Wiederkehrenden Blasenentzündungen vorbeugen
- Genügend trinken: Rund 30 Milliliter pro Kilo Körpergewicht am Tag, am besten bis am frühen Abend und dann nicht mehr, in 2-3-dl-Portionen (nicht ständig ein bisschen)
- Regelmässig Wasser lösen: Nicht warten, bis die Blase prall voll ist, die Blase immer vollständig entleeren
- Nach dem Sex: Wasser lösen, Keime, die zu einer Infektion führen könnten, werden so ausgespült. Weiter kann man das Scheiden-Milieu mit speziellen Gels oder Ovula wieder ansäuern (Sperma ist leicht basisch)
- Nach der Menstruation: Nach den Tagen kann ebenfalls das Scheiden-Milieu angesäuert werden, auch unser Blut ist leicht basisch
- Von vorne nach hinten reinigen: Immer von der Scheide zum After wischen
- Baumwollunterwäsche tragen und diese bei 60° waschen
- Keine übertriebene Intimhygiene: am besten nur mit Wasser waschen, evtl. mit einer speziell für den weiblichen Intimbereich geeigneten Waschlotion
- Möglichst keine Slipeinlagen tragen, sie behindern die «Schleimstrasse»

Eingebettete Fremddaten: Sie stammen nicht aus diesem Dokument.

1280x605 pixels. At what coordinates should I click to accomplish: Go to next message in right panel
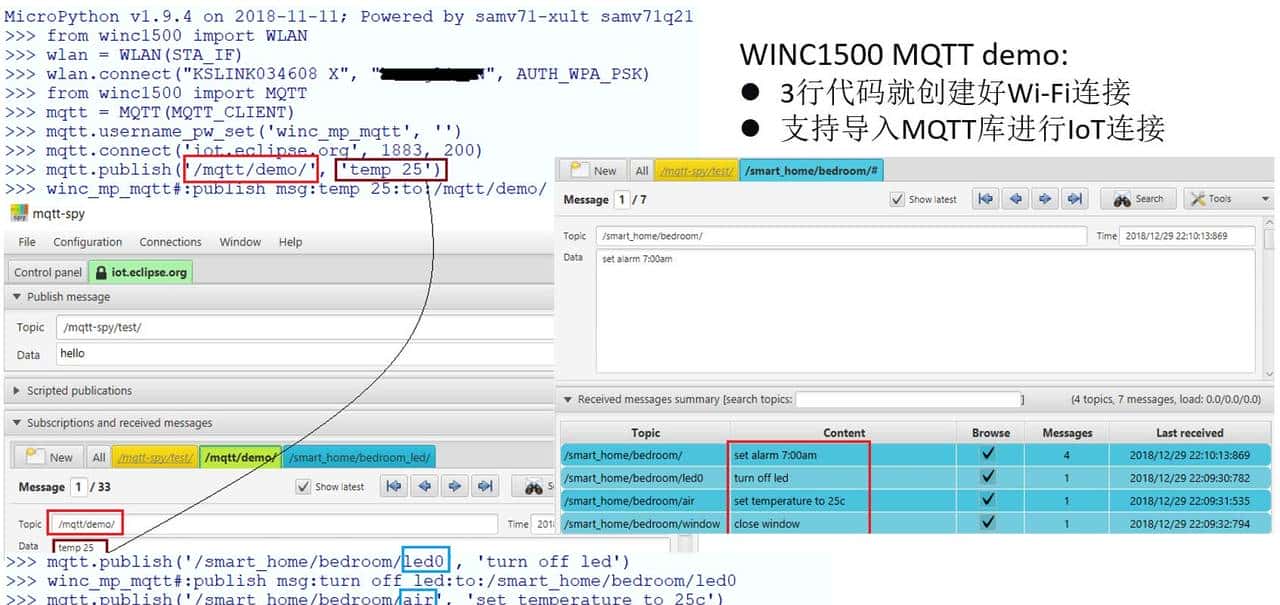(1044, 199)
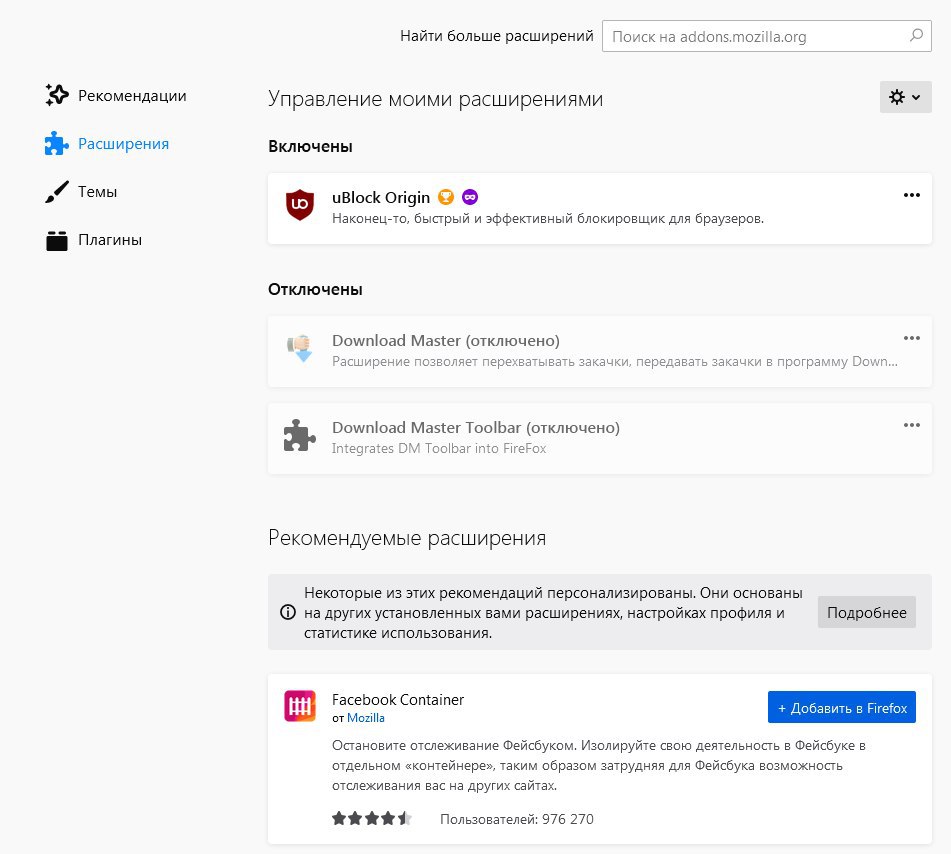Click the uBlock Origin shield icon
Image resolution: width=951 pixels, height=854 pixels.
(x=300, y=204)
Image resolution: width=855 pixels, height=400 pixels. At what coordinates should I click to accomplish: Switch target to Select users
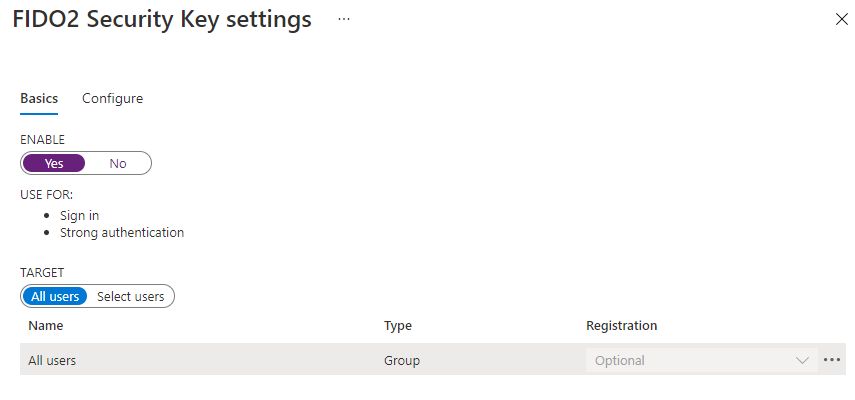[x=131, y=296]
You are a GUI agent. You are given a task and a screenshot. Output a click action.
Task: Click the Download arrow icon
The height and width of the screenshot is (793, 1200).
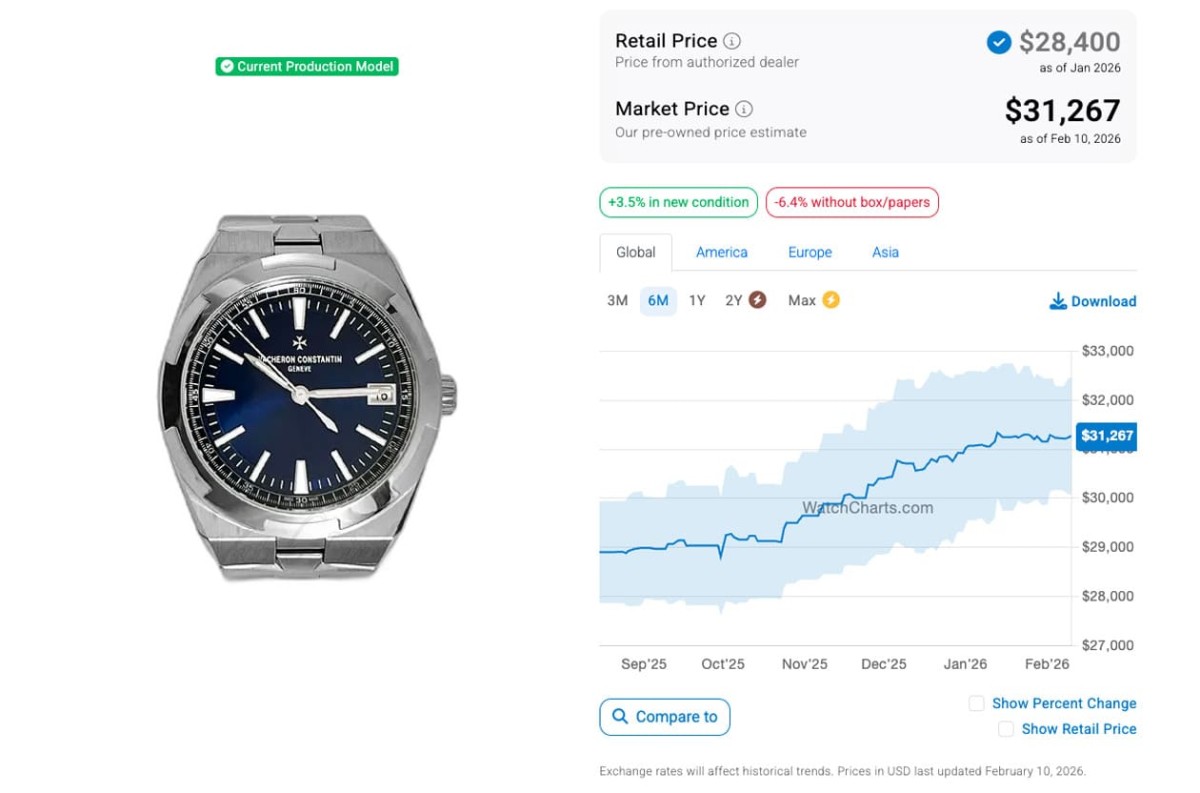[1057, 301]
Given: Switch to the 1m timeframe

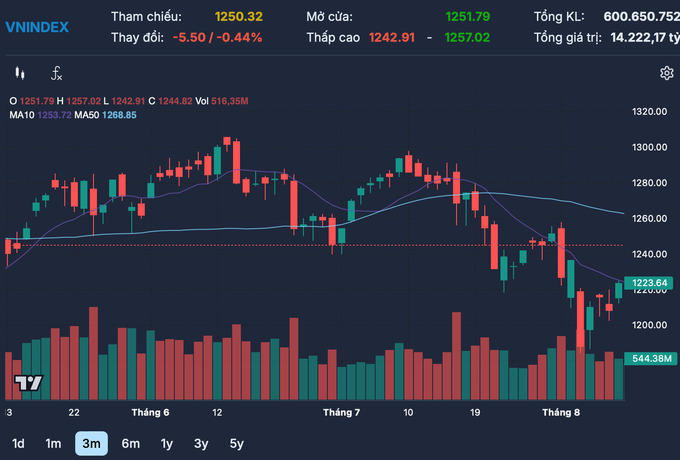Looking at the screenshot, I should click(x=53, y=443).
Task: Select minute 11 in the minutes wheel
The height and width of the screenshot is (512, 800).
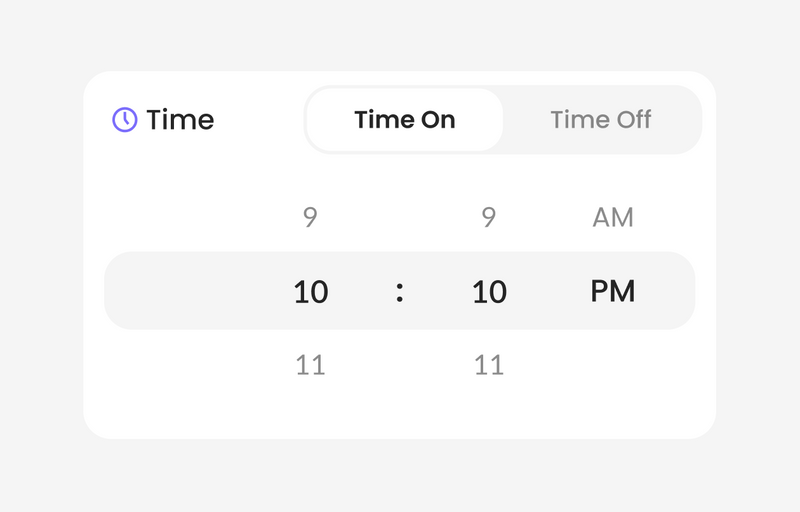Action: pyautogui.click(x=489, y=365)
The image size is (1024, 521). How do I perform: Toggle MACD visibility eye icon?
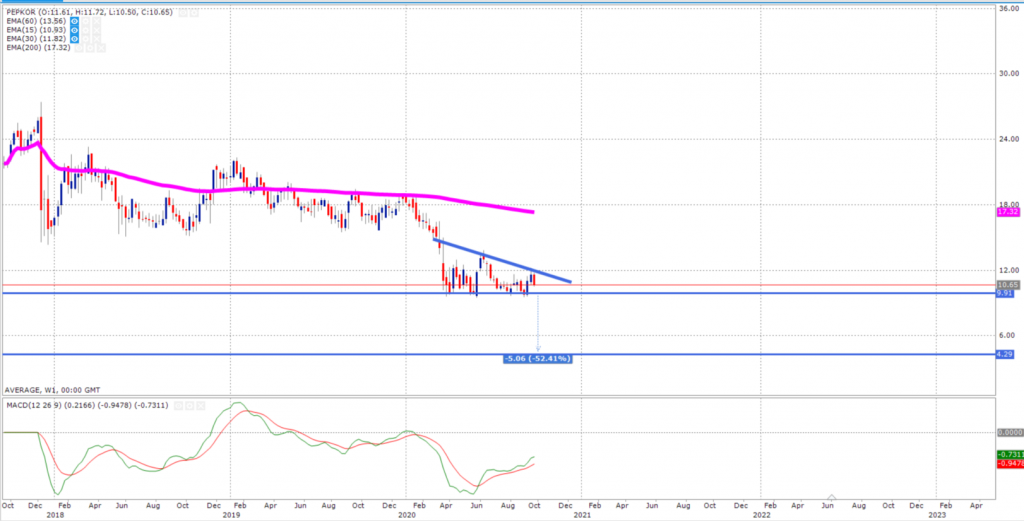pos(178,405)
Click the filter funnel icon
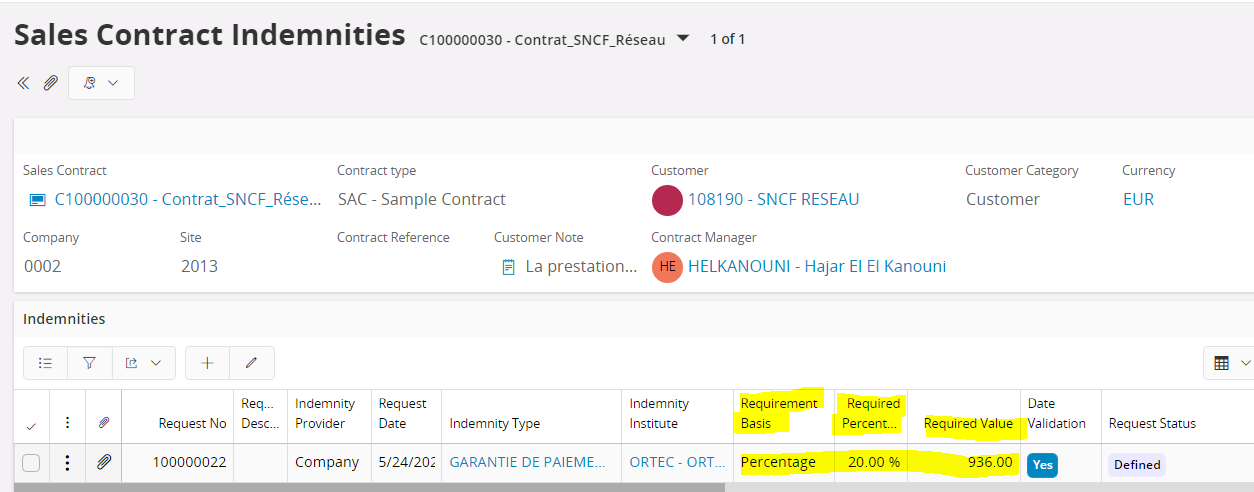 click(89, 363)
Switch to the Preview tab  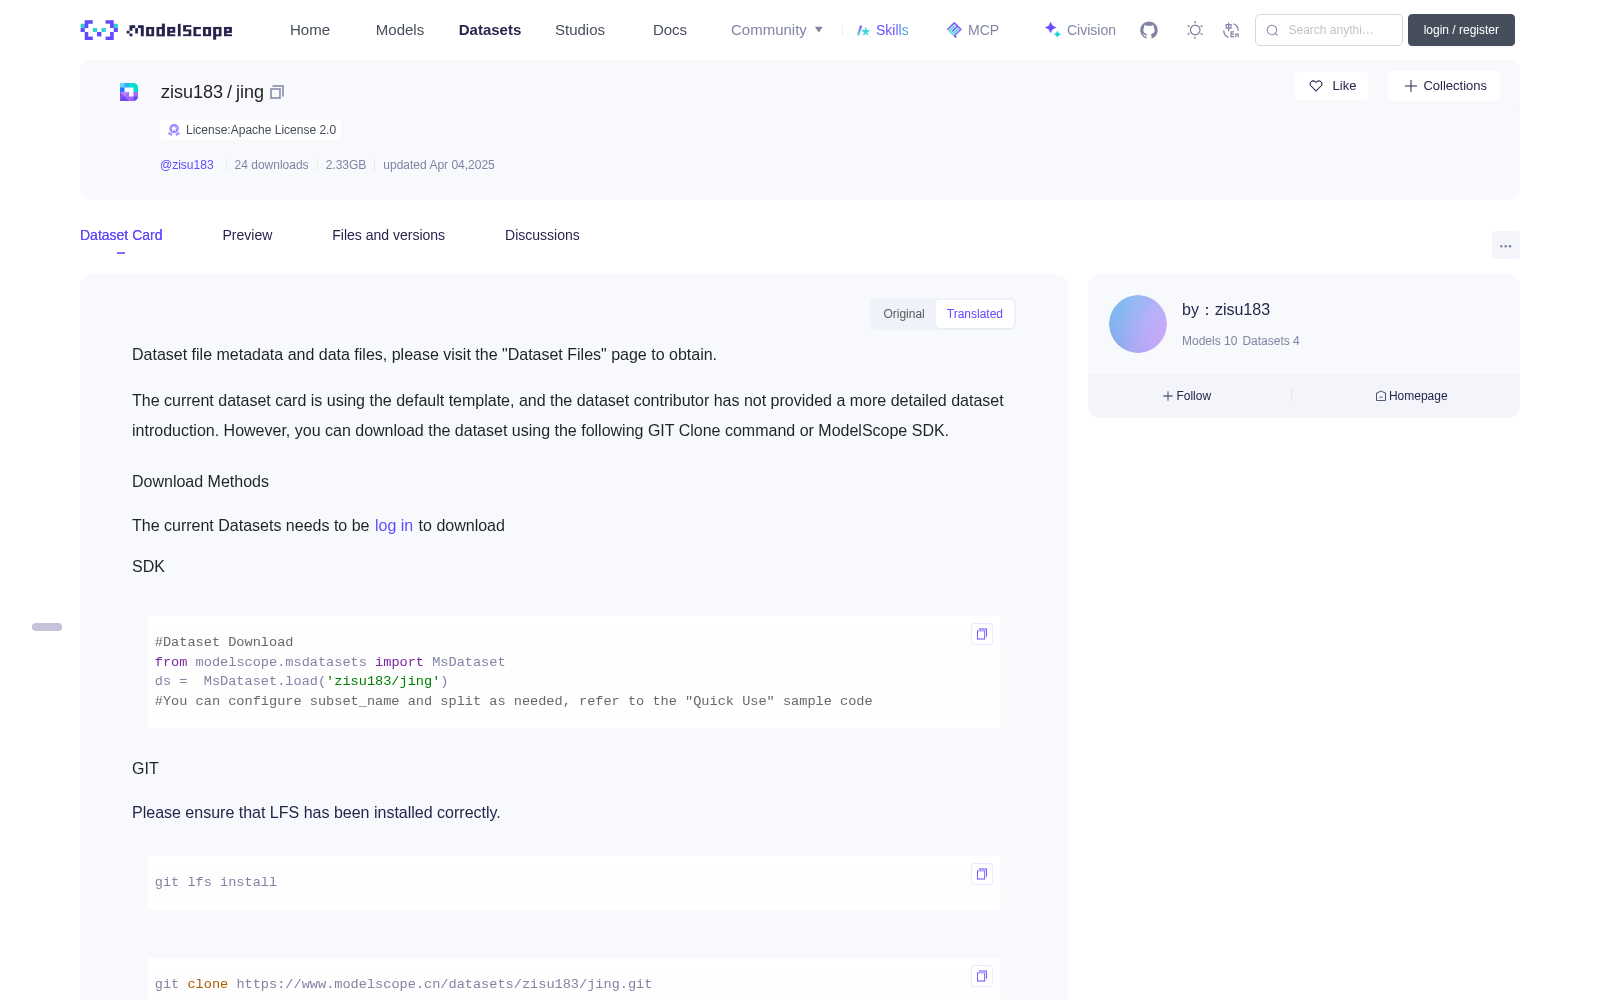(247, 235)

- Meiden von Umweltgiften / Xenobiotika (sie greifen u.a. auch in den Hormonhaushalt ein): hochwertige Pflegeprodukte wählen, parfümierte Binden vermeiden, Ernährung beachten usw.
- Ernährung: Viel fermentierte sowie entzündungshemmende und immunstärkende Nahrungsmittel, viel Gemüse (auch als Rohkost), vermeiden von Fertigprodukten und Zucker, möglichst wenig Gluten, Milchprodukte, Kaffee, Schwarztee, Nikotin, kohlensäurehaltige Getränke
- Unterleib warmhalten: z.B. nasse Badekleider sofort wechseln, beim Sitzen auf kaltem Untergrund etwas Isolierendes verwenden
- Stressreduktion: ein wichtiges Thema für die Psyche (Psychosomatik, Darm-Hirn-Achse; Stress fördert eine Dysbalance der Darmmikroben), das Nervensystem (Anspannung; Harndrang), das Immunsystem (Infekte können schlechter abgewehrt werden)
- Probiotika und Fermente: für Darm, Scheide und Blase
- D-Mannose: Niedrige Dosierung, tägliche Einnahme (z.B. 1 Beutel à 4 g)
- OPC aus Traubenkernen: 3 Kps täglich (900mg Traubenkern-Extrakt) oder Aronia-Extrakt: 3 Kps täglich (1500mg Aroniabeeren-Extrakt)
- Ansäuern des Scheiden-Milieus (z.B. mit Vitamin-C-Vaginal-Zäpfchen, Milchsäure vaginal)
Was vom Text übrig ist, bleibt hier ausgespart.